Consequently, if the premises are just, the argument is conclusive against the perfectibility of the mass of mankind. I have thus sketched the general outline of the argument, but I will examine it more particularly, and I think it will be found that experience, the true source and foundation of all knowledge, invariably confirms its truth.
Overpopulation: Debates on Resource Use, Population Growth, and Scarcity the argument is conclusive against the perfectibility of the mass of mankind. I I have thus sketched the general outline of the argument; but I will examine it more particularly; and I think it will be found that experience, the true source and foundation of all.
Malthus, Condorcet, and the idea of "natural law" Shortly after the French Revolution () the argument is conclusive against the perfectibility of the mass of mankind." He proposed that the geometrical rise in population would eventually outstrip the arithmetic rise in available resources resulting in what would come to be known as a.

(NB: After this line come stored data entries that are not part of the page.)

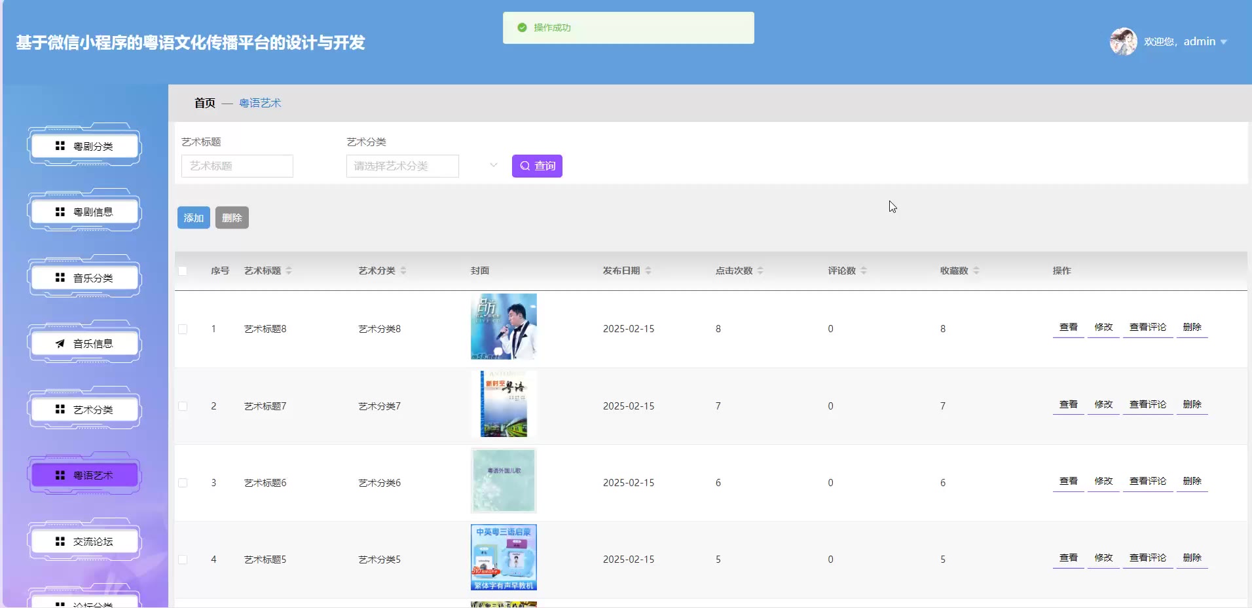Screen dimensions: 1252x608
Task: Expand the admin user menu arrow
Action: 1223,42
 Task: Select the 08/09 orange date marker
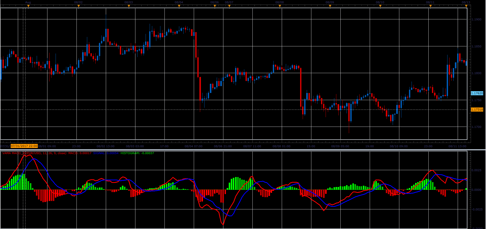pyautogui.click(x=330, y=6)
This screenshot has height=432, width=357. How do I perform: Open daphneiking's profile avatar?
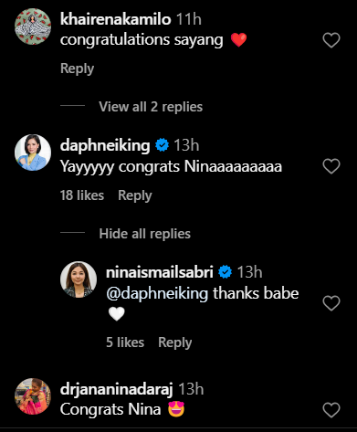33,153
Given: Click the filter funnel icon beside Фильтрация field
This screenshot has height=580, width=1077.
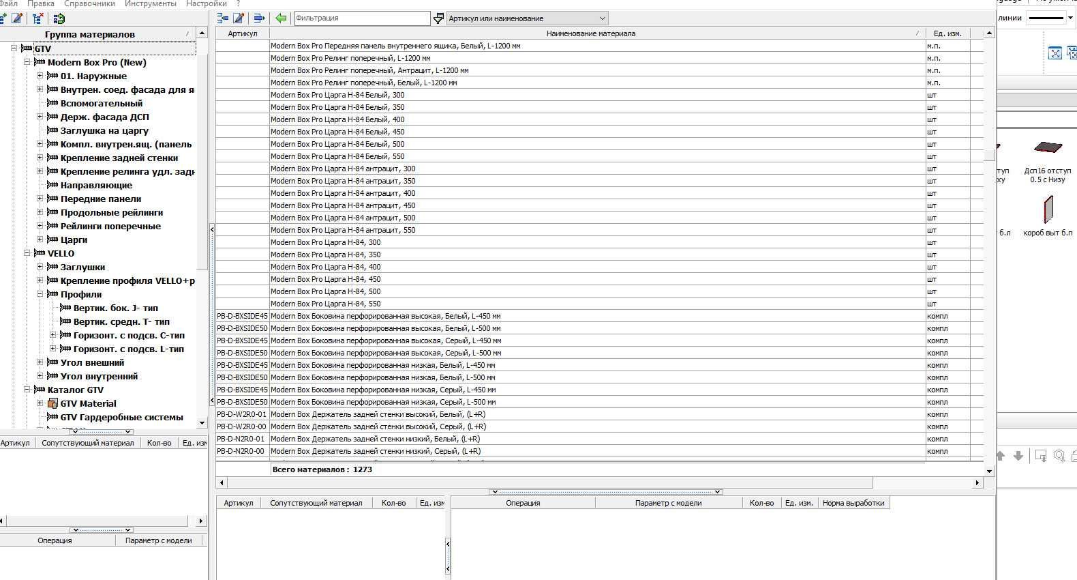Looking at the screenshot, I should click(438, 18).
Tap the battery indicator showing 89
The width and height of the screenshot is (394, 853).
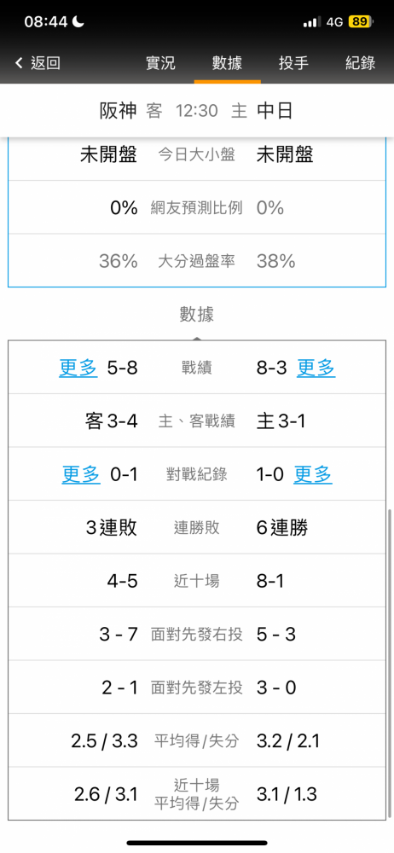tap(360, 22)
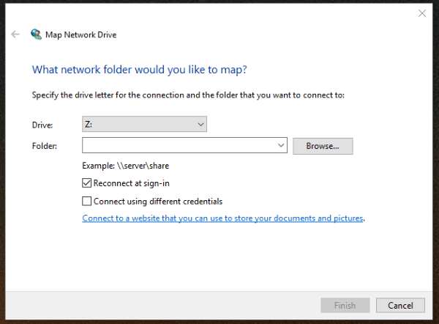Click the chevron arrow of Drive dropdown
Viewport: 439px width, 324px height.
201,125
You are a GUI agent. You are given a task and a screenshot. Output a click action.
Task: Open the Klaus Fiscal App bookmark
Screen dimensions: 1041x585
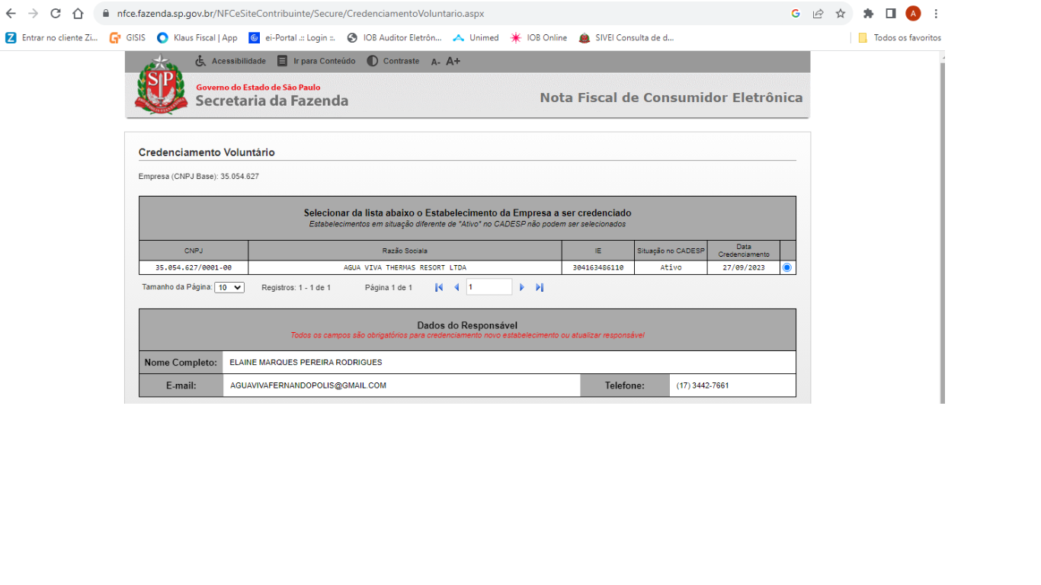click(197, 37)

This Research Paper First Essay on Population and other 64,+ term papers, the argument is conclusive against the perfectibility of the mass of mankind.
I have thus sketched the general outline of the argument; but I will examine it more particularly; and I think it will be found that experience, the true source and foundation of all.
"Consequently, if the premises are just, the argument is conclusive against the perfectibility of the mass of mankind." (Essay p.
72) This 'conclusive argument' by no means settled the debate; on the contrary, Malthus' grim predictions provoked a storm of rebuttals, which damaged but never quite destroyed the credibility of his theory.